[Extrait du journal hollandais
Spartacus, organe de l’opposition ouvrière de gauche dans le N.A.S. /
Correspondance Internationale Ouvrière, II, n° 6, 25 mars 1933]
A Berlin, le Reichstag a été
incendié. L’incendiaire est un communiste hollandais, Marinus van der Lubbe. Il
motive son action ainsi : « Vengeance contre le capitalisme international ».
Nous n’avons pas une seule raison de douter de ce motif, étant donné que nous
jouissions il y a peu de temps encore du privilège d’entretenir des relations
avec lui. Nous avons appris à le connaître comme un lutteur fidèle, intrépide,
prêt au sacrifice pour le communisme, comme un ouvrier véritablement
révolutionnaire, doué d’une intelligence claire et pénétrante, en qui la lutte
de sa classe était devenue chair et os. C’est donc un besoin impérieux pour
nous, en ces temps de reniement général, de descendre ouvertement sur le champ
de bataille en sa faveur et de prendre position contre les calomnies sales et
ignoblement raffinées qui le poursuivent, inspirées par la clique des chefs
dans leur propre intérêt.
Le lecteur régulier de notre
journal sait que nous ne propageons pas la terreur individuelle comme méthode
de lutte de la classe ouvrière, mais que nous concevons l’action de classe,
donc l’action des masses, et avant tout des masses par elles-mêmes, comme la
possibilité de libération la plus efficace de la classe ouvrière.
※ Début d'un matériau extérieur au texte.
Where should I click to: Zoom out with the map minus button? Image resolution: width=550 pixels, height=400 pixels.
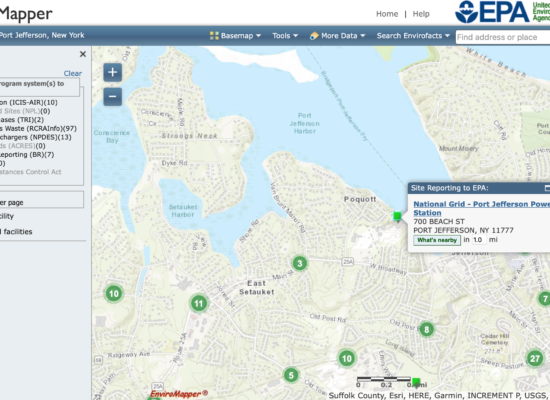(113, 96)
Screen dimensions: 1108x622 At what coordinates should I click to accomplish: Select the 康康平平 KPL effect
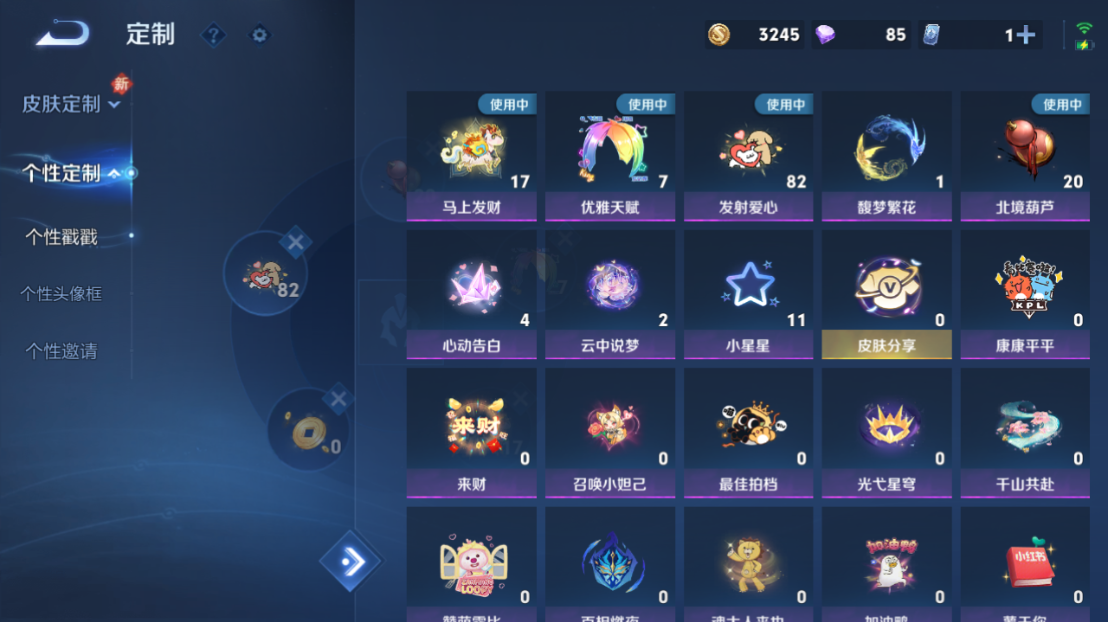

Mais cela ne veut pas du tout
dire que nous rejetions sans égards toute action individuelle. Au contraire !
Seuls des dilettantes et des bureaucrates (pour qui la lutte du prolétariat
représente un passe-temps sportif ou un moyen de gagner leur vie et chez qui
manque par conséquent tout sentiment prolétarien révolutionnaire et toute
opinion propre, non apprise par cœur dans les livres), peuvent en arriver à un
tel degré d’arrogance et de rigidité dogmatique.
Quand, le mardi matin, 28
février, les premières nouvelles de l’incendie se répandirent, tous les
ouvriers, du rose au rouge, saluèrent cette action unanimement. L’instinct de
classe prolétarien réagit en faveur du camarade Van der Lubbe. C’est là une
preuve qu’il avait pensé et senti comme des milliers d’autres camarades de
classe et que la différence réside uniquement dans le fait d’agir, c’est-à-dire
qu’il avait eu le courage de faire ce que les autres pensaient avec lui. Ce
n’est que le soir, sous l’influence desséchante de la presse, que l’état
d’esprit changea malheureusement chez une partie d’entre eux — les imbéciles obéissants.
Sans juger à présent l’utilité et le résultat de son activité, la pureté des
intentions de Van der Lubbe est établie pour nous.
L’incendie du Reichstag est
l’action d’un prolétaire révolutionnaire qui percevait clairement la trahison
commise contre la lutte de la classe ouvrière. Il voulait tenter par son geste
de mettre un obstacle à la démagogie nationaliste des nazis et à la démagogie
démocratique des trompeurs parlementaires.
De même que s’en est allé en
fumée le monument de la tromperie démocratique, dans lequel, pendant quatorze
ans, la masse allemande fut vendue au capital, de même devaient se dissiper les
illusions parlementaires qui lièrent les ouvriers allemands au capital. A cette
place nous apportons à notre camarade, voué à la mort, nos hommages
respectueux, parce que la force d’action et l’abnégation qui l’animaient
devront animer la masse si elle veut mettre fin au capitalisme criminel.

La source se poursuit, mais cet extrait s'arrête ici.